--- BRIEF ---
Look for the word "menu" in the entries and copy each line where it appears.

*** Block opens ***

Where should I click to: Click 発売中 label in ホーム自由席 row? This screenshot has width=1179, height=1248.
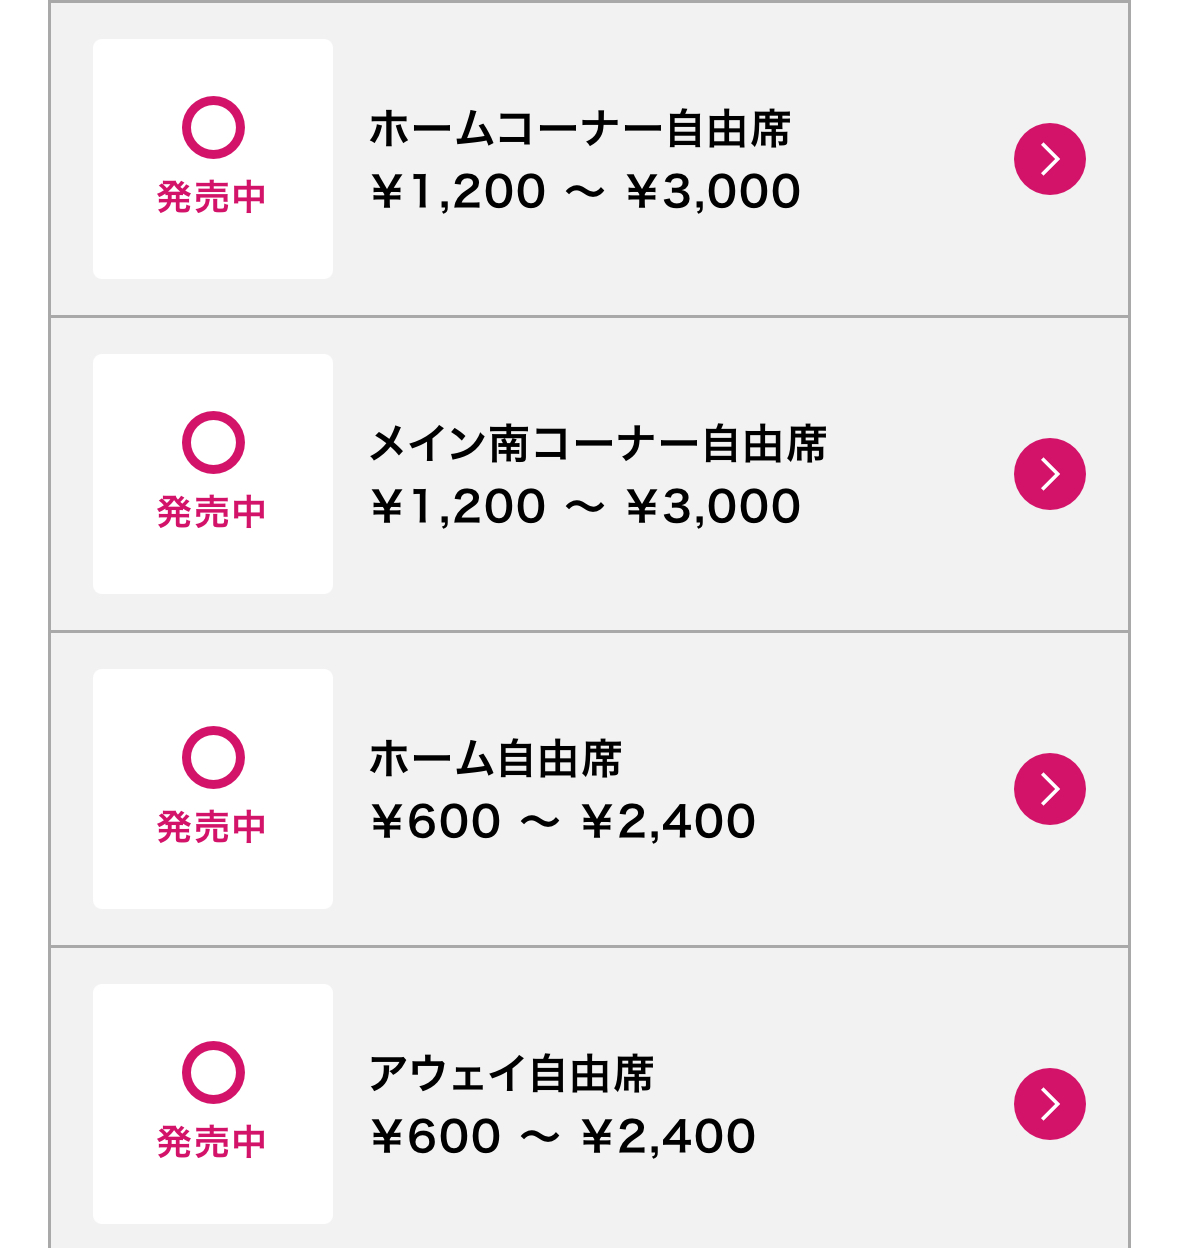point(212,827)
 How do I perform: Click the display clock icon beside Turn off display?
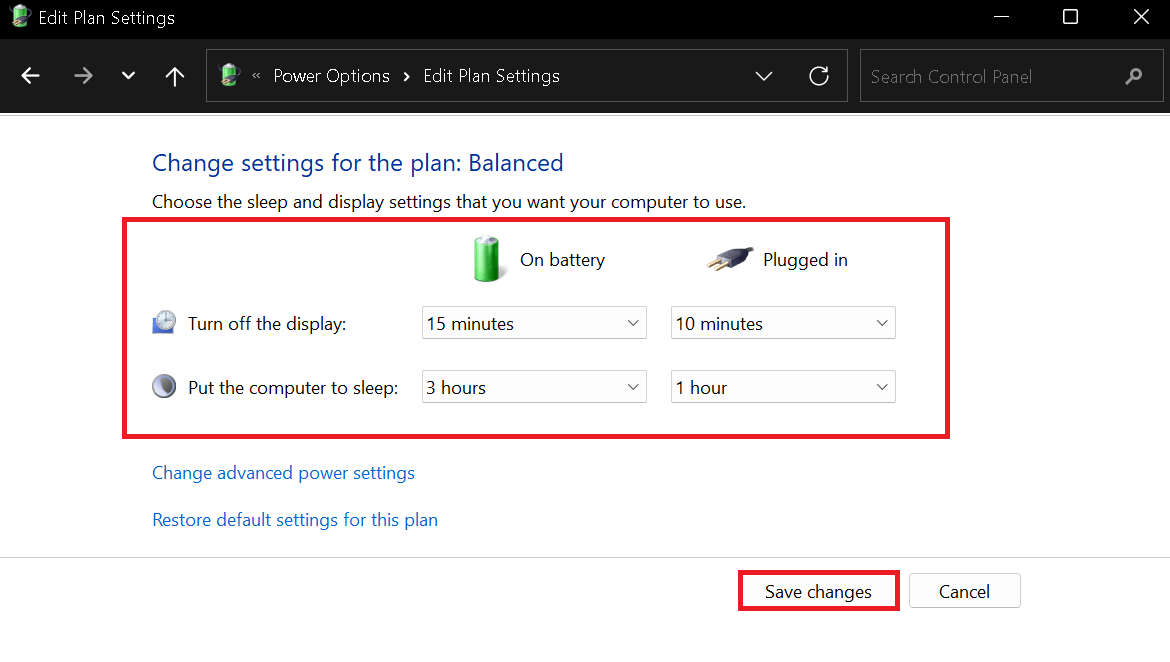pos(163,322)
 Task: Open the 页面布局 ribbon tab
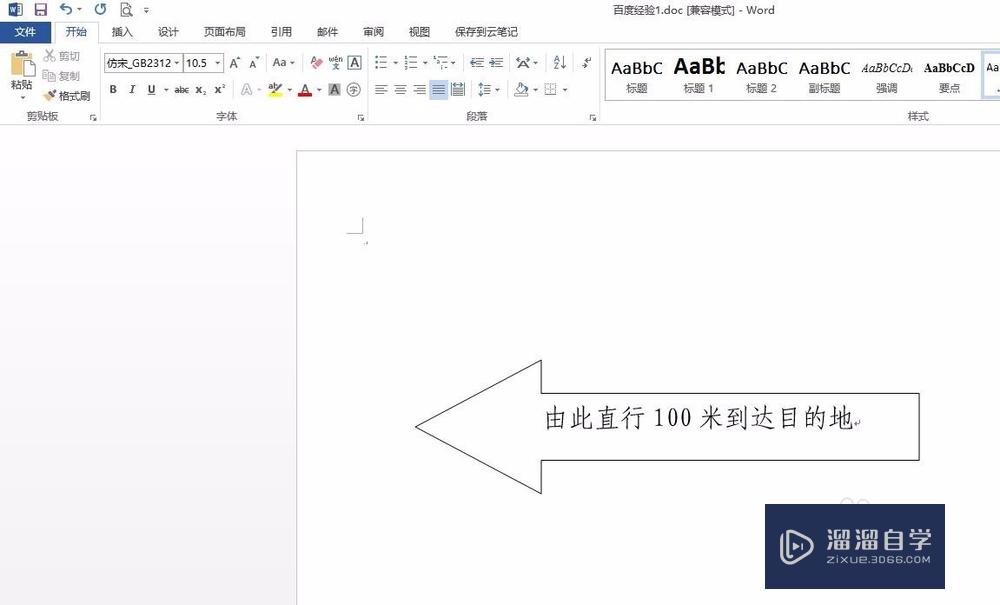(224, 31)
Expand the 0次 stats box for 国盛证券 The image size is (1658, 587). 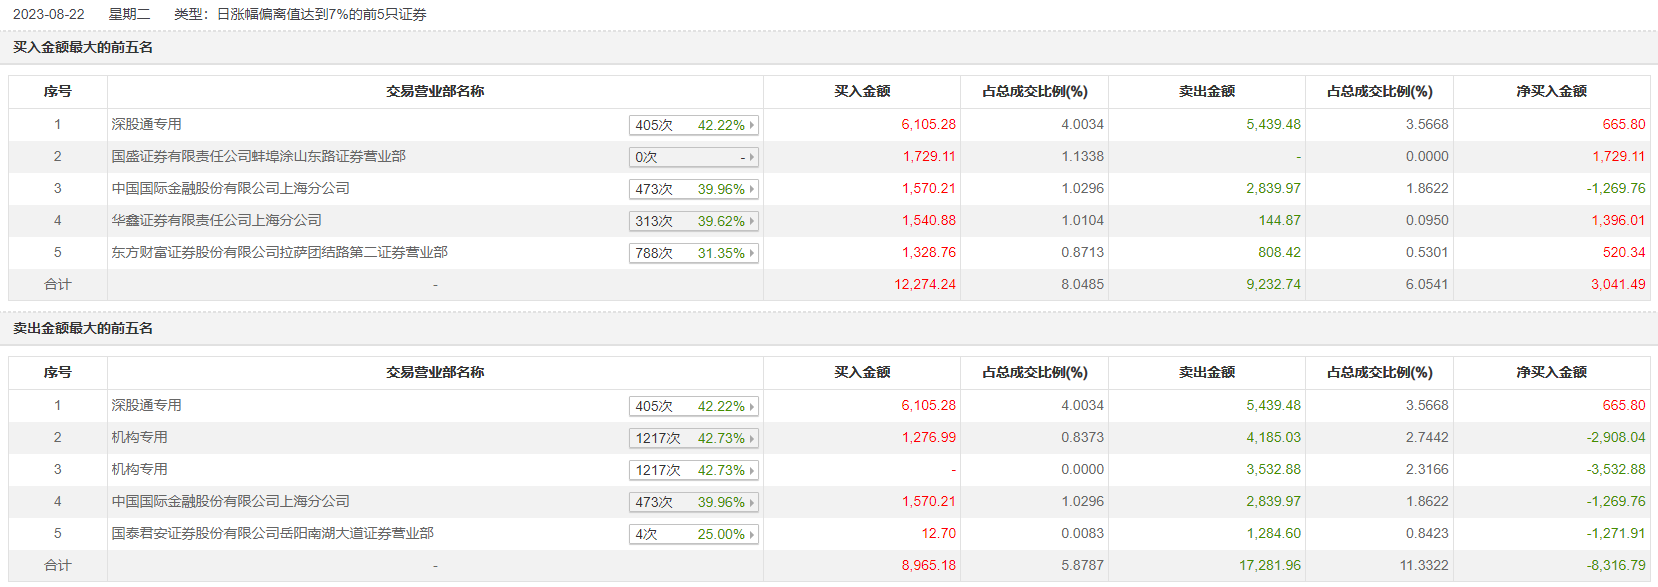693,157
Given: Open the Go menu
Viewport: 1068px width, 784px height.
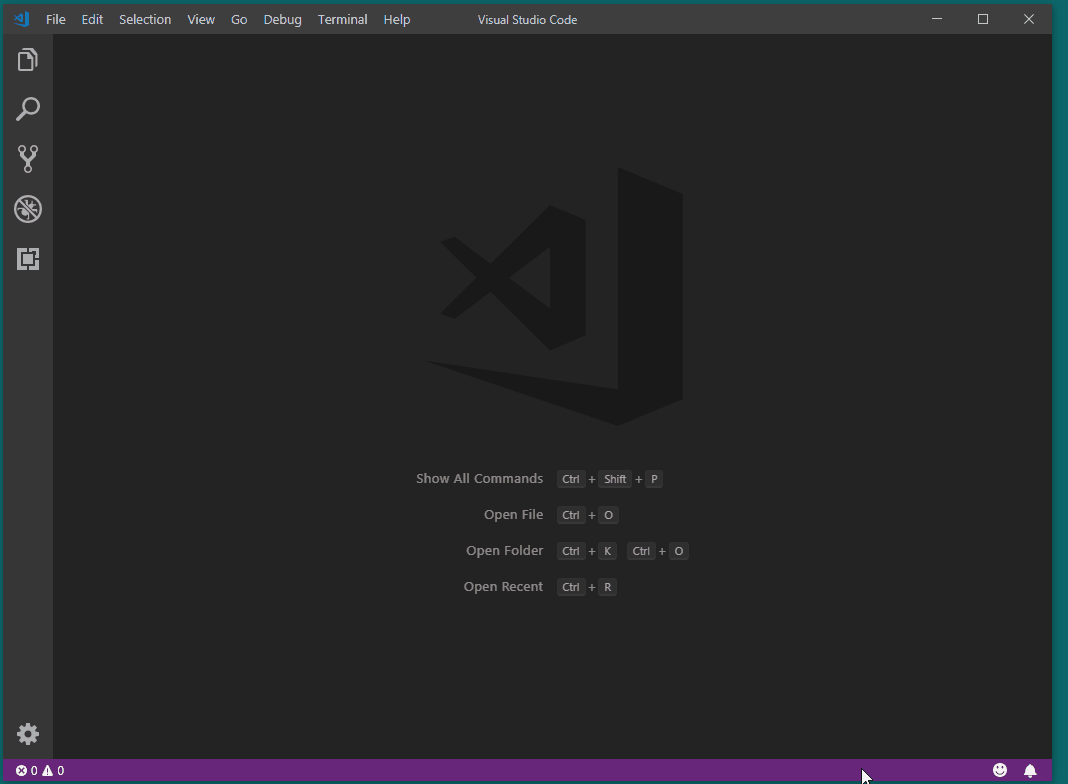Looking at the screenshot, I should 238,18.
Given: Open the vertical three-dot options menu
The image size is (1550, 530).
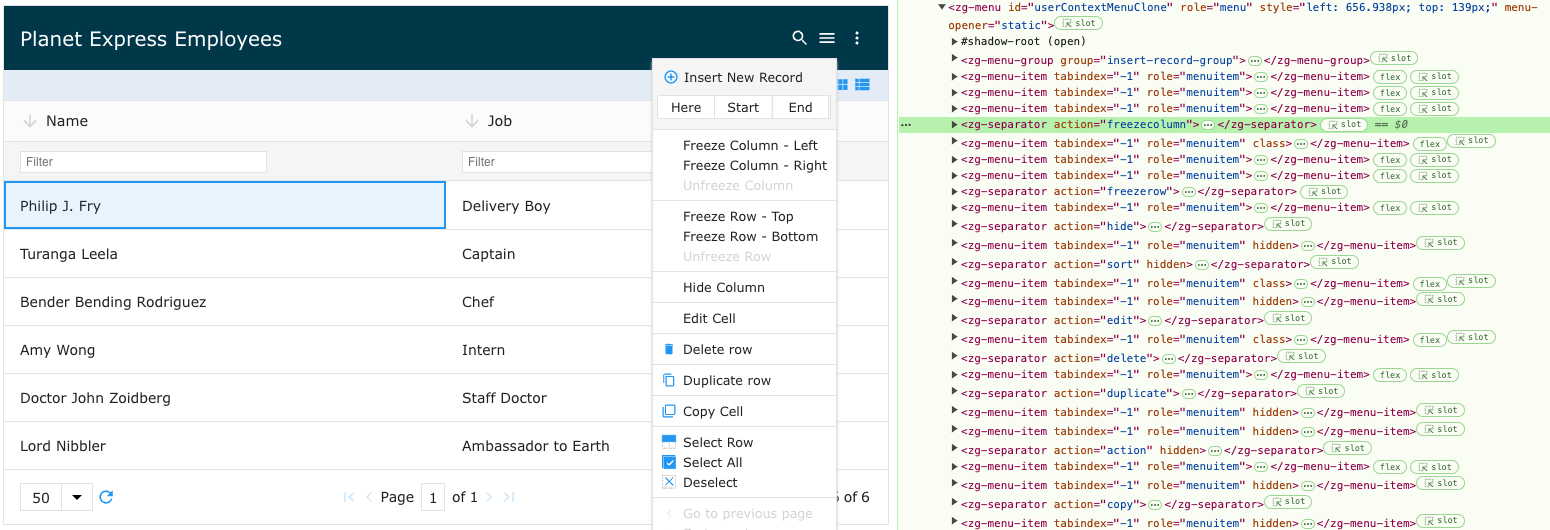Looking at the screenshot, I should (x=857, y=38).
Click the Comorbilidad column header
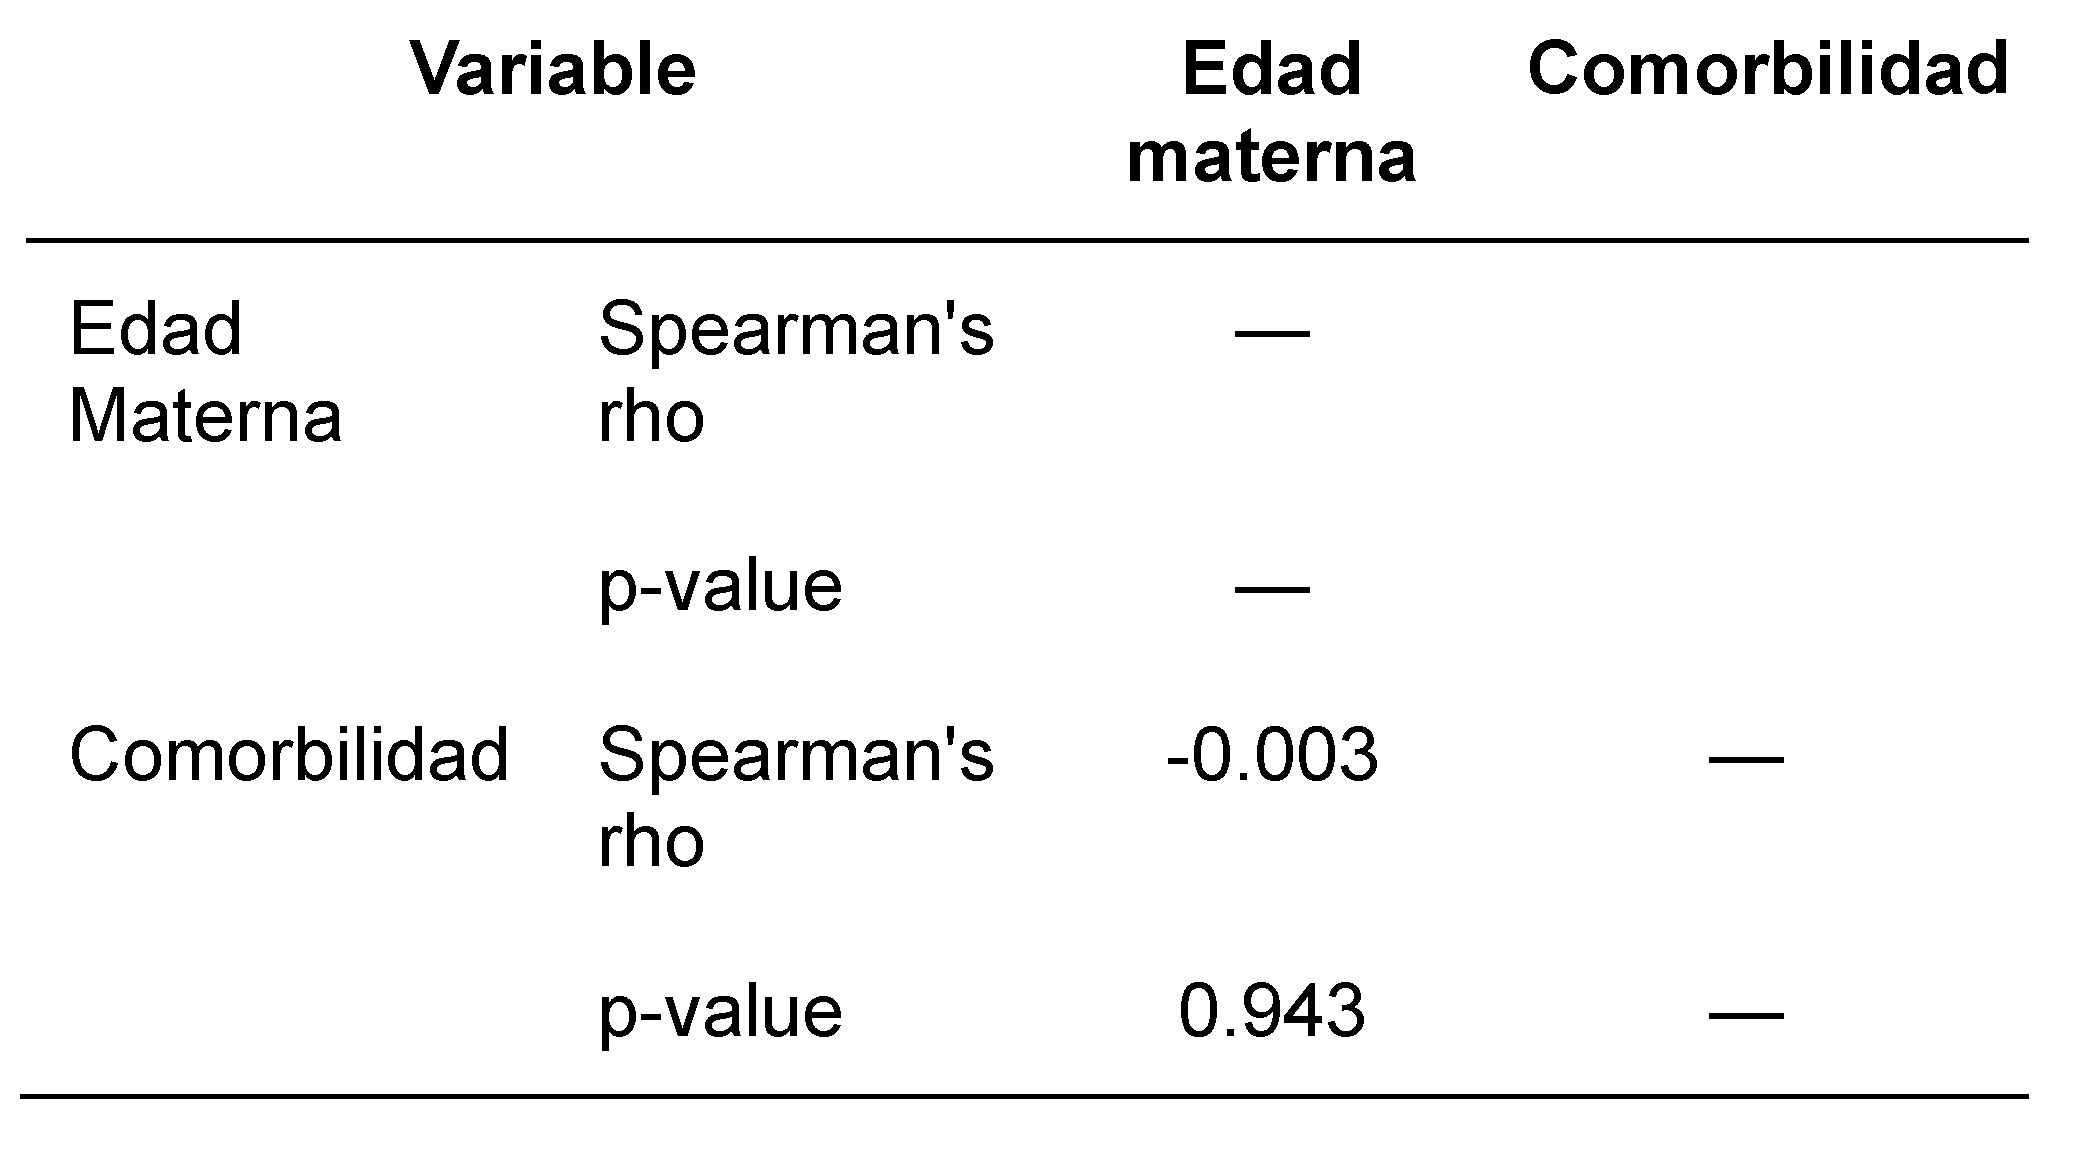The image size is (2090, 1157). pos(1768,70)
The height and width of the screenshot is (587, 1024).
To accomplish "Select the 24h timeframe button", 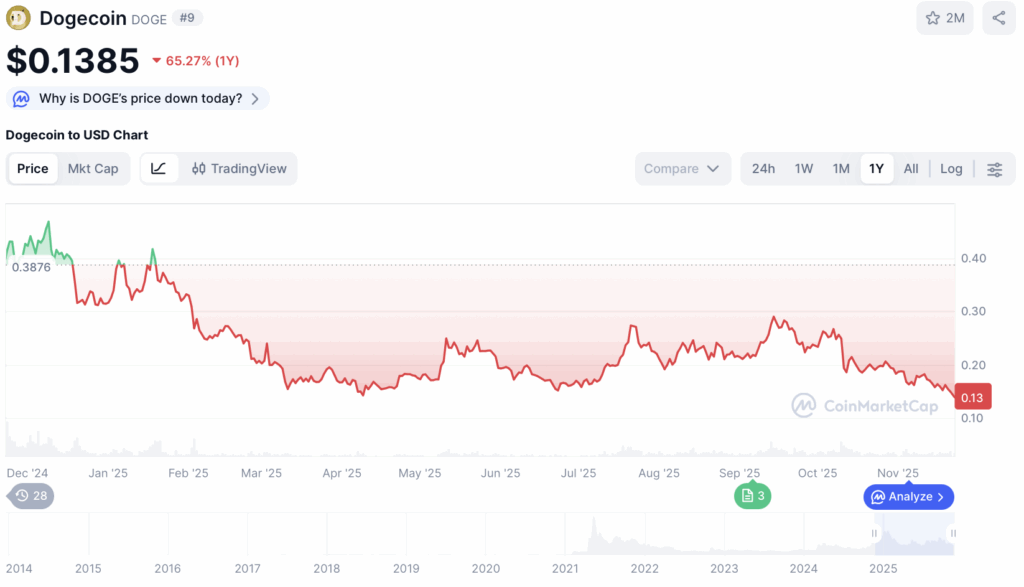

*** Block closes ***

--- RESPONSE AREA ---
Given: Open the Go menu
Given: Open the vertical three-dot options menu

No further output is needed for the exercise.